[FXServer] Server desync, instancing, hitching

I also did not observe “out of order” or “dropped packets” in the client console.

That’s probably the main concern - most probably these end up being caused by scripts but no more detailed instrumentation is implemented to drill down into what script is causing this.

Given how the hitch times increase over time, starting at ~100msec and continuing up to ~1-2sec, I’m guessing there’s some script (or worse, internal server function) that doesn’t clear some kind of linear-scan list?

That’s part of legacy networking code and isn’t used anymore.

2 Likes

We’re investigating on our end as well given this information.

Any idea why this would be different between CFX Server and FXServer? Perhaps CFX simply masked the problems a little better?

@promethium When you say some scripts that doesn’t clear some kind of linear-scan list could you clarify the Linear-scan list

O(n) complexity.

For each element added to the list, it takes an additional amount of time to go through the list, and each element adds the same amount of time, so the effect is cumulative.

If it takes 1ms for each item in a list to be processed, a list of 2 items will take 2ms. A list of 3 items will take 3 ms, and so on.

Perhaps mysql-async’s rewrite, perhaps CitizenTaskScheduler, something at least changed. :\

1 Like

I found a MySQL.Sync call in a growing list. I think that’s our problem.

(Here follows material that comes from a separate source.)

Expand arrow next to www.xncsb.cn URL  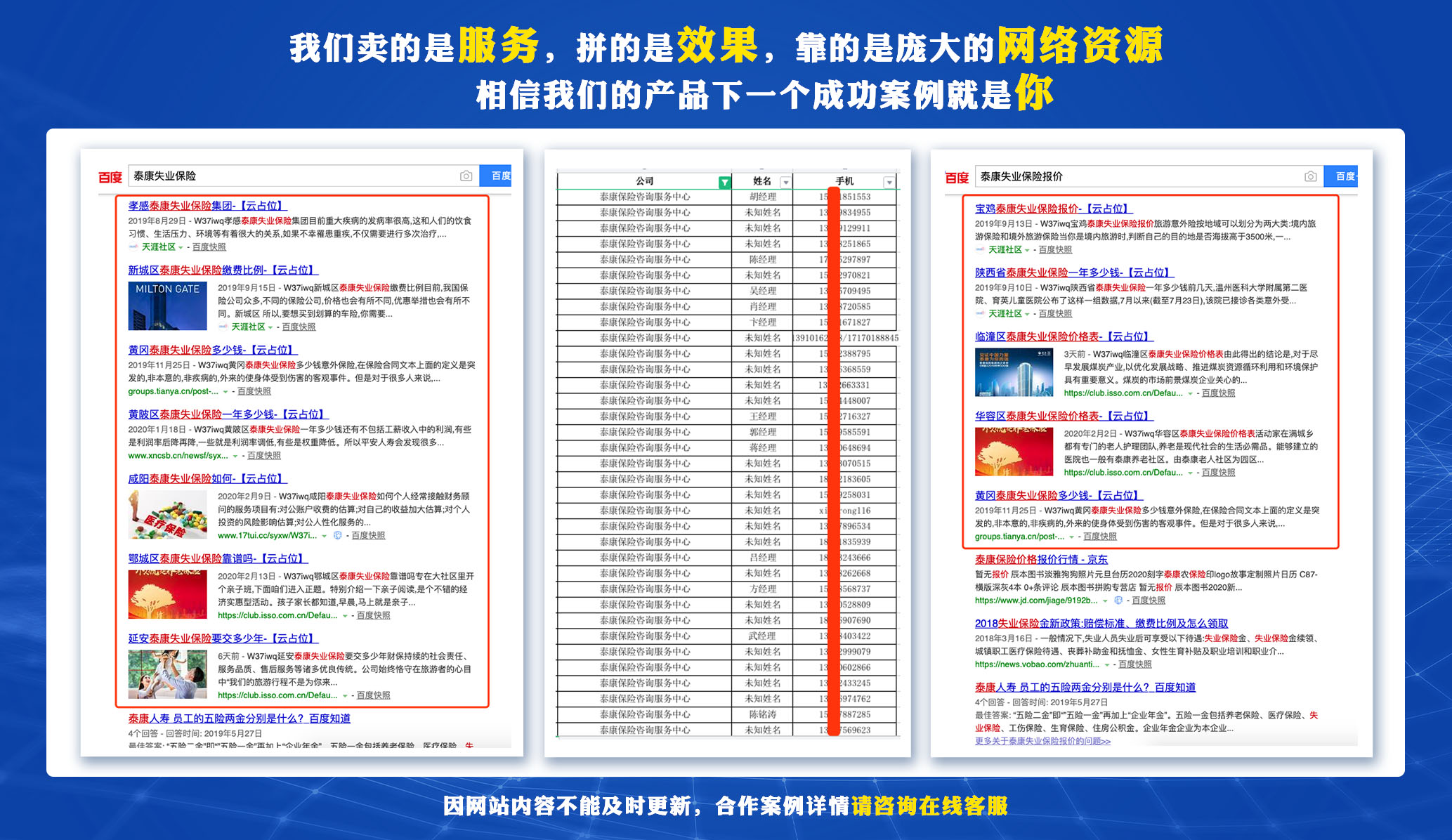(x=235, y=457)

I am assuming that it wasn’t a problem for us before because we were able to use MySQL pooling with the old driver. Lag and hitching is a problem now because that growing number of queries, in synchronous mode, with (TCP + MySQL authentication + query time) was adding significant blocking delays.

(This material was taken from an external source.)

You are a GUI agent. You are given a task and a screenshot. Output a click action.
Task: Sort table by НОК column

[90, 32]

fivem-mysql-async does not support pooling as of the time of this writing (even though the underlying MySqlConnector appears to), but I did create a hack to support pools which I need to re-implement and attempt to contribute to that project.

I think that between hacking in pooling and switching this particular loop to be a MySql.Async call we’ll be fine… in addition to a rewrite of our own code after we’re all on FXServer in production.

I wasn’t able to recover my pool hack for fivem-mysql-async, but I did use a combination of Citizen.CreateThread on the server, SetTimeout, and MySQL.Async queries to prevent scheduling too much on a single tick. In tests, this allows us to continue to use our terrible list without any hitching. We’ll try another live test using this optimization and report back.

Hitching is gone with the optimizations mentioned above, but we’re still getting huge numbers of instances, disconnects, and timeouts of players. We reverted again.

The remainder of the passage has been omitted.